> Text
Trump to convene first cabinet meeting, including Musk

Trump, first cabinet meeting, Musk

WASHINGTON: US President Donald Trump is set on Wednesday to convene his first Cabinet meeting since returning to office last month, in an effort to further his agenda with most of his nominees now having been confirmed by Congress.

Billionaire supporter and advisor Elon Musk, tasked with overseeing the Department of Government Efficiency (DOGE), which has sought to fire thousands of federal workers, will be among those in attendance at the meeting.

Despite Musk’s lack of ministerial portfolio or formal decision-making authority, he is classified as a “special government employee” and “senior adviser to the president” by heading DOGE, according to White House Press Secretary Karoline Leavitt.

Musk, Trump’s top donor during the 2024 presidential campaign, will not be the only controversial member of the Trump administration at the meeting.

> Data section
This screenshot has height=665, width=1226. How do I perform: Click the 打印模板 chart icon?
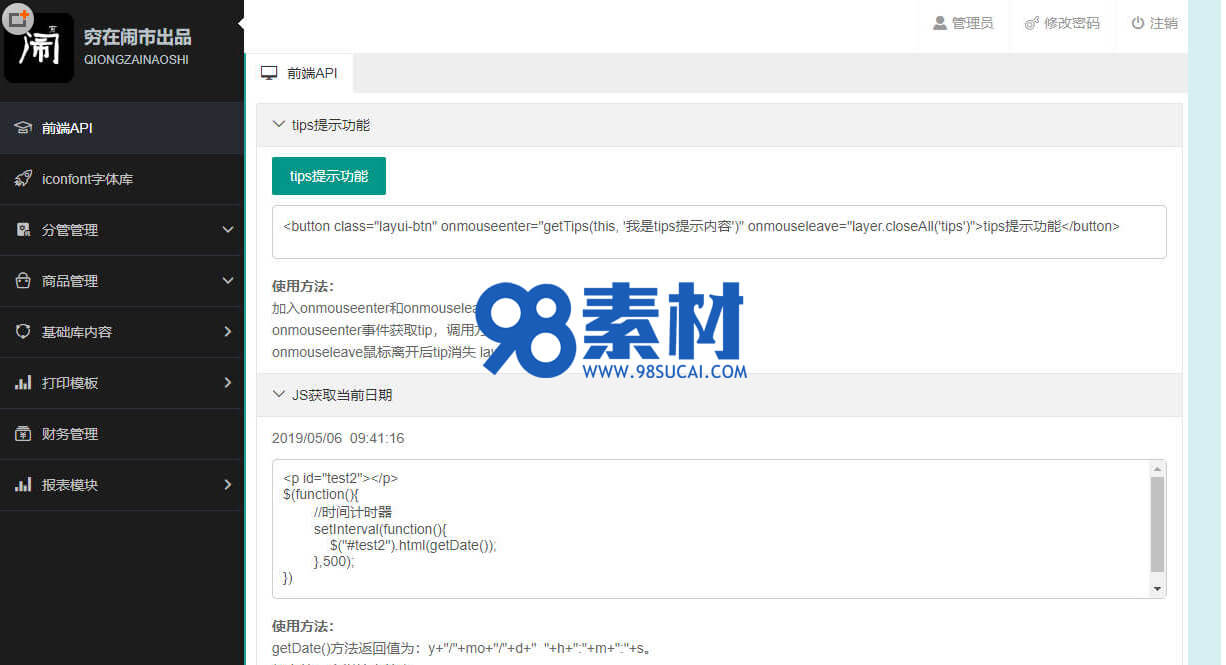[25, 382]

> Work required
Decide whether each statement below agrees with the cabinet meeting article, answering yes or no and quoting the words of the article that settle it.
1. Musk holds a ministerial portfolio in the Trump administration.
2. Musk was Trump's top donor during the 2024 presidential campaign.
3. Most of Trump's nominees had been confirmed by Congress at the time of the meeting.

> Task answer
1. No: "Despite Musk’s lack of ministerial portfolio or formal decision-making authority"
2. Yes: "Musk, Trump’s top donor during the 2024 presidential campaign"
3. Yes: "with most of his nominees now having been confirmed by Congress"